La fine del 10: tra mancanza di investimenti e strutture inadatte
A contribuire a questa involuzione, collabora senz’altro il processo di industrializzazione di tante città, la quale ha indubbiamente comportato la sempre più quasi desertificazione di aree, strade e luoghi aperti finalizzati ad esprimere la propria indole calcistica, ormai sempre più limitata e vincolata ai veri e propri campi da gioco. A ben vedere, sembrerebbe quasi che tale “aridità territoriale” si evolva di pari passo con la sempre più ingombrante carenza di estro e fantasia che tanto qualificava le vecchie generazioni di calciatori, un processo sempre più irrevocabile visto che tale trend negativo di certo non si appresta ad arrestarsi.

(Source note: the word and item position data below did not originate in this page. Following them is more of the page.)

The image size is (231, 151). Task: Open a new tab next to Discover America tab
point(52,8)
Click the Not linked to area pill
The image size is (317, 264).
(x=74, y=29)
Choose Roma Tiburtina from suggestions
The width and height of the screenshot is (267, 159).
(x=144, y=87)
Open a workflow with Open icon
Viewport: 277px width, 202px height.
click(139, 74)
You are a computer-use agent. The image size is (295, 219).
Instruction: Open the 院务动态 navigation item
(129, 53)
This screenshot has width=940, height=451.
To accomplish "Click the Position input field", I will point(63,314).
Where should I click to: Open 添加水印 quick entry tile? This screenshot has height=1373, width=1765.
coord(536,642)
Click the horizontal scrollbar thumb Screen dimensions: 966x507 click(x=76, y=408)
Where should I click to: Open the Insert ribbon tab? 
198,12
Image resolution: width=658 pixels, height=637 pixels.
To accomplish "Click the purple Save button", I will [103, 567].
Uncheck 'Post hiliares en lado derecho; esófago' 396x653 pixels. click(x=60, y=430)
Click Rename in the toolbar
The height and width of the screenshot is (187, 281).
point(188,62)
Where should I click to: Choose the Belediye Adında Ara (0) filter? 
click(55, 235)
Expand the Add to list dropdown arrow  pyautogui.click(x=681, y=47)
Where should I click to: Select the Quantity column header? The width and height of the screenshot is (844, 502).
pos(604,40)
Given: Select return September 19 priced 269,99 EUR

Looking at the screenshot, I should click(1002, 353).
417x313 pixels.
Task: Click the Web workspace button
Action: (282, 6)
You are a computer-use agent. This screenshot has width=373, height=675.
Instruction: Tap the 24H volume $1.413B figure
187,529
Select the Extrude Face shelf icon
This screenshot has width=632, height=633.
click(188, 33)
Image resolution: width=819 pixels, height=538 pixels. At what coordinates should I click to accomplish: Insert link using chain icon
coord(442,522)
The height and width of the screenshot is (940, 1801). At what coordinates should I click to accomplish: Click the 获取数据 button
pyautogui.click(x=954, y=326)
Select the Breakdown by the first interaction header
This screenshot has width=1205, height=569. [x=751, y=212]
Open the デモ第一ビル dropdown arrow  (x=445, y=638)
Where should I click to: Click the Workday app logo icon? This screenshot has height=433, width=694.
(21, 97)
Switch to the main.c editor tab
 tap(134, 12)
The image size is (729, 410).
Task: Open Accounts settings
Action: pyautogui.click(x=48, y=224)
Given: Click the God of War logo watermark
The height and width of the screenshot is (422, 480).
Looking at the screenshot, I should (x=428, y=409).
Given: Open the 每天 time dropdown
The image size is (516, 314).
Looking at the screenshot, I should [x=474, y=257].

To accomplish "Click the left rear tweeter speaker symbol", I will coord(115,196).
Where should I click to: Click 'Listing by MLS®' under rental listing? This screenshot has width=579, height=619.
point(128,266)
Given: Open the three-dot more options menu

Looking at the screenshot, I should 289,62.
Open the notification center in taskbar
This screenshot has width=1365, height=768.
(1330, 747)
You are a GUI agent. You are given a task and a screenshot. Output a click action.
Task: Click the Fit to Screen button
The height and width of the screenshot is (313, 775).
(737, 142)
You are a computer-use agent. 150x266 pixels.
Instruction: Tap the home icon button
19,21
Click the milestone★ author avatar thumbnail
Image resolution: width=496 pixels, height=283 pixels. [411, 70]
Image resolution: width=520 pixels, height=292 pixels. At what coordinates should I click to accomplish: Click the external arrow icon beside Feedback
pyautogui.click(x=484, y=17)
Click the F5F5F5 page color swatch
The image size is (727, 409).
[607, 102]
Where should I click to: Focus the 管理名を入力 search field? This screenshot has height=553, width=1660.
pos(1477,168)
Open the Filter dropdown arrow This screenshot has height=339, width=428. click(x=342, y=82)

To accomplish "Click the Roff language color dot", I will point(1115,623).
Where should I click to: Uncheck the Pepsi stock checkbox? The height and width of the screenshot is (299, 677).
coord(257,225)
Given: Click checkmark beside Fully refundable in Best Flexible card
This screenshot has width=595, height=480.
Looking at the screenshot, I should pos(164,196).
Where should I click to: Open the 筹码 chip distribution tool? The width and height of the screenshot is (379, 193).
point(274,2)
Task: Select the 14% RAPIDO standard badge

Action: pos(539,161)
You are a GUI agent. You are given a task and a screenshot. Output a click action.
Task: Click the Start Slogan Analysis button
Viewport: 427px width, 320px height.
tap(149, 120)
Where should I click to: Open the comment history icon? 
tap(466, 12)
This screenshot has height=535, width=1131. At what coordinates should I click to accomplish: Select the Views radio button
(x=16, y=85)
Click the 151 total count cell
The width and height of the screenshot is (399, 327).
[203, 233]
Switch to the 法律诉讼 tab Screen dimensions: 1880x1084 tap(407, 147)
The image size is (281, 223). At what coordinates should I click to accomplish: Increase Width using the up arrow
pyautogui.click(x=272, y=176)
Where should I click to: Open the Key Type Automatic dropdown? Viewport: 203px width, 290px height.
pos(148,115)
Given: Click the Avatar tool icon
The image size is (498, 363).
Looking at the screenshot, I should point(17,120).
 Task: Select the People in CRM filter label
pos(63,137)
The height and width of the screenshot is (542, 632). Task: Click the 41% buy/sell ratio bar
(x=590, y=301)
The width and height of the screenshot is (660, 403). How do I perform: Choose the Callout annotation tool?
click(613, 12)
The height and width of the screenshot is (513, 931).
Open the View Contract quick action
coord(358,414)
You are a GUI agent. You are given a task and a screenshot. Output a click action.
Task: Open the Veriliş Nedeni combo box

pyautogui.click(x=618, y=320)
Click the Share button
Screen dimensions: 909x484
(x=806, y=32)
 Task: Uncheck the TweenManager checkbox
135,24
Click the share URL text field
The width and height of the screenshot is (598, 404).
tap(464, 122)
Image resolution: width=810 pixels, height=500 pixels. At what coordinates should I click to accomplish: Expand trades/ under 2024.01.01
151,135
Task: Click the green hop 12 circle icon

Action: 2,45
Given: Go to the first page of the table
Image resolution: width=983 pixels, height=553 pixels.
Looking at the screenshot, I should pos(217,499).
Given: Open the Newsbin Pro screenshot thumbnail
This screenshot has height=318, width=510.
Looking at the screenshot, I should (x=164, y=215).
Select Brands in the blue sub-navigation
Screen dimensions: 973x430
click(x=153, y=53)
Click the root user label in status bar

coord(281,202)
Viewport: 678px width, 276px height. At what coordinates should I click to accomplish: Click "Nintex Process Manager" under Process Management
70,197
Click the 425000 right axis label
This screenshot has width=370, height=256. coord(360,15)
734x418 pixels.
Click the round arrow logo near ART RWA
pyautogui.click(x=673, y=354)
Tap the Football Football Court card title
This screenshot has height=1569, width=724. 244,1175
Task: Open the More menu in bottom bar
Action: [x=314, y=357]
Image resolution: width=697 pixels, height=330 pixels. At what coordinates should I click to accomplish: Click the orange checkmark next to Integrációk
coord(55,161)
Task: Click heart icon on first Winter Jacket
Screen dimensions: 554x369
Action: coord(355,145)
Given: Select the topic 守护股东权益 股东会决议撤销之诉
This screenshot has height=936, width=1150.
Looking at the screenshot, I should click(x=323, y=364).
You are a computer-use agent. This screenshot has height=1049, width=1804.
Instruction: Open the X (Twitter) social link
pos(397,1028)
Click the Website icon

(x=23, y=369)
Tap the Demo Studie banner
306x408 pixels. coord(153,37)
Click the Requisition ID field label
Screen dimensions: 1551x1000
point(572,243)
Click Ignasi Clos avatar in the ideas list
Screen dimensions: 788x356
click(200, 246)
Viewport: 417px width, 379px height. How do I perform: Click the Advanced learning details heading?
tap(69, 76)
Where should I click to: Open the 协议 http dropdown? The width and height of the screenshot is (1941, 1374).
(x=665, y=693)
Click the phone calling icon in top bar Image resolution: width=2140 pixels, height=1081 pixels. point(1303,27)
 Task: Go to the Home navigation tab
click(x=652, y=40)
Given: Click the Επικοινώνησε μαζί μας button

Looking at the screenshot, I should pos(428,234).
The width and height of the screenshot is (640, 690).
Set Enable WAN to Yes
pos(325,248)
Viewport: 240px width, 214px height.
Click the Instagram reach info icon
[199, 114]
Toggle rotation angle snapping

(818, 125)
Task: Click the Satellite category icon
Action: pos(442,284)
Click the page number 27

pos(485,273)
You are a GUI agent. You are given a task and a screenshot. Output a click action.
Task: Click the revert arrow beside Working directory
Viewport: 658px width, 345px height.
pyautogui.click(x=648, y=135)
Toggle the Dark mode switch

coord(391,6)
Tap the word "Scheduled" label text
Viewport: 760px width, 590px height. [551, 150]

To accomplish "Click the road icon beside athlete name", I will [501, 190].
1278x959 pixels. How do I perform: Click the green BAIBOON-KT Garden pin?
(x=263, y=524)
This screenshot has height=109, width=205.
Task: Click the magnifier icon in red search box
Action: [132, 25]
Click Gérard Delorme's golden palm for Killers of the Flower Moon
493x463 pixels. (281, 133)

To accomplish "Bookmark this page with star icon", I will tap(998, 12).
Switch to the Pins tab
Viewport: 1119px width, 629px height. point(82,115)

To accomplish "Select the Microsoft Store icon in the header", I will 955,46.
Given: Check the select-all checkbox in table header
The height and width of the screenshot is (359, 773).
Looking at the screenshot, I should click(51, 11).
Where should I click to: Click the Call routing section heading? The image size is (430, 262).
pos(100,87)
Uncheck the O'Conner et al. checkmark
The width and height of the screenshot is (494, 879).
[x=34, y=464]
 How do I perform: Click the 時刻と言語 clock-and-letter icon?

A tale situazione si aggiunge la sempre più escalation che sta portando ad investire sempre meno nei settori giovanili e in idonee strutture formative, tutti inequivocabili elementi che indirizzano e cooperano ad affermare questo decrescente andamento generazionale di talenti.
I numeri 10 del passato “giganti” solo sul campo
“Non vorrei mai che la Juventus ritirasse la mia maglia numero 10, dev’essere indossata e non ritirata. Non vorrei mai togliere assolutamente la speranza e il sogno a tantissimi ragazzini di poter vestire un giorno quella maglia”; recitava cosi ormai più di 10 anni fa la storico e iconico capitano bianconero Alessandro Del Piero nel giorno del suo ritiro dal calcio giocato, una frase che riecheggia ancor oggi, perché quel numero, talvolta include sotto di sé tantissime ragioni che spingono molti ragazzi a coltivare questo sogno. Un numero che dà sempre investe colui che lo indossa di un ruolo ben diverso da tutti gli altri, non un ruolo qualunque, bensì IL ruolo, il leader tecnico, semplicemente “il più forte” come avremmo ripetuto milioni di volte da piccoli, un ruolo che evoluzione tattica o meno non può estinguersi perché in uno scenario simile a rimetterci non sarebbe più un club, bensì un’intera generazione di ragazzi che vedrebbe svanire, sfumare il sogno di deliziare con giocate funamboliche i propri tifosi, giocate che da sole valgono l’intero prezzo del biglietto, perché è proprio di questo che il vero tifoso si nutre, si appassiona fino all’identificarsi totalmente con questo sport. Riportare in alto il movimento calcistico è diventata più che una semplice prerogativa visti i recenti e sconfortanti risultati, tesi che porta di conseguenza ad un’unica e indiscussa conclusione: valorizzare e sgrezzare il talento racchiuso sotto i muscoli, per divertirsi e farci divertire e magari risollevare le sorti del nostro movimento calcistico.